Southern Water Continues to Investigate the Breach
Southern stated in its post that it has informed the UK government and relevant regulators, such as the Information Commissioner’s Office (ICO) about the incident.
It is continuing its investigation, in line with guidance from the National Cyber Security Centre (NCSC).
“If, through the investigation, we establish that customers' or employees' data has been stolen, we will ensure they are notified, in accordance with our obligations,” the firm wrote.
In a response to a question about the breach on Southern Water’s X (formerly Twitter) account, a spokesperson for Southern wrote that there was no evidence that the firm’s customer relationships or financial systems have been affected.
Hi Gary,
— Southern Water (@SouthernWater) January 24, 2024
At this point there is no evidence that our customer relationships or financial systems have been affected. If, through the investigation, we establish that customer data has been stolen, we will notify customers directly.
Kind regards
Lara
Commenting on the incident, Jamie Akhtar, Co-Founder and CEO at CyberSmart said there are indications that the breach could have been the result of a supply chain attack.
He noted that some of the leaked documents are branded with Greensands logos, who are the parent company of Southern Water.
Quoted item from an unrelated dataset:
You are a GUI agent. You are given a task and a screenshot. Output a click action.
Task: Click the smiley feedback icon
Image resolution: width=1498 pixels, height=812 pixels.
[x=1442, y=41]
“This suggests that the breach could have happened through any number of Southern Water’s subsidiaries or suppliers,” said Akhtar.
Who is Black Basta?
The Russian-speaking Black Basta group has been one of the most prolific ransomware actors in recent years. An analysis published in November 2023 by Corvus Insurance found that the gang has made over $100m from ransomware attacks since April 2022.
Research in 2022 by eSentire found after the Conti group shut down, many of their affiliates moved their operation into other Russian-linked ransomware brands, including Black Basta, and continued to targeted critical infrastructure in Western nations.
Some good news emerged in January 2024, when German-based security researchers published a new suite of tools able to decrypt some Black Basta ransomware variants, allowing many victims to recover their files.
Water Companies Facing Growing Cyber-Threats
On January 19, 2024, the North America subsidiary of Veolia Water reported it had experienced a ransomware incident, which “affected some software applications and systems.”
The firm said it had contacted a limited number of individuals whose personal information was potentially accessed by the attackers, and is conducting an investigation into the incident.
Veolia added that some customers experienced delays in paying bills online due to the targeted back-end systems and servers being temporarily taken offline.
However, it said the attack appears to have been confined to its internal back-end systems and there was no evidence to suggest it affected Veolia’s water or wastewater treatment operations.
The attacks on Southern and Veolia follow a number of recent warnings about rising cyber-threats to the water sector. In December 2023, the UK’s NCSC urged the nation’s water sector to apply best practice security measures amid increasing targeting of critical infrastructure.
In the same month, the US’ Cybersecurity and Infrastructure Security Agency (CISA) said Iran’s Islamic Revolutionary Guard Corps (IRGC) was behind a series of strikes against water plants in the country.
The US government published a new incident response guide for the water and wastewater systems sector on January 18, 2024.
While neither of the recent attacks appear to have impacted water services, Nick Tausek, Lead Security Automation Architect at Swimlane, said they highlight the urgent need for water firms to modernize their cybersecurity practices.
“The guidelines published by the Environmental Protection Agency (EPA) in collaboration with the FBI and CISA highlighted the need for a preventative security approach to be implemented to combat the vulnerability of this critical infrastructure sector.
“The timing of this attack reiterates this vulnerability. These organizations must be taking the necessary precautions to not only safeguard the sensitive information of customers but also the system operations and water safety,” said Tausek.
Geoffrey Mattson, CEO of Xage Security said that sectors like water are particularly vulnerable to cyber-attacks due to the use legacy operational technology (OT) systems that have limited cybersecurity capabilities built in.
“Critical infrastructure is in the crosshairs. Regardless of the reasoning, the fact that the adversaries were able to breach their IT and OT systems in the first place is concerning,” he outlined.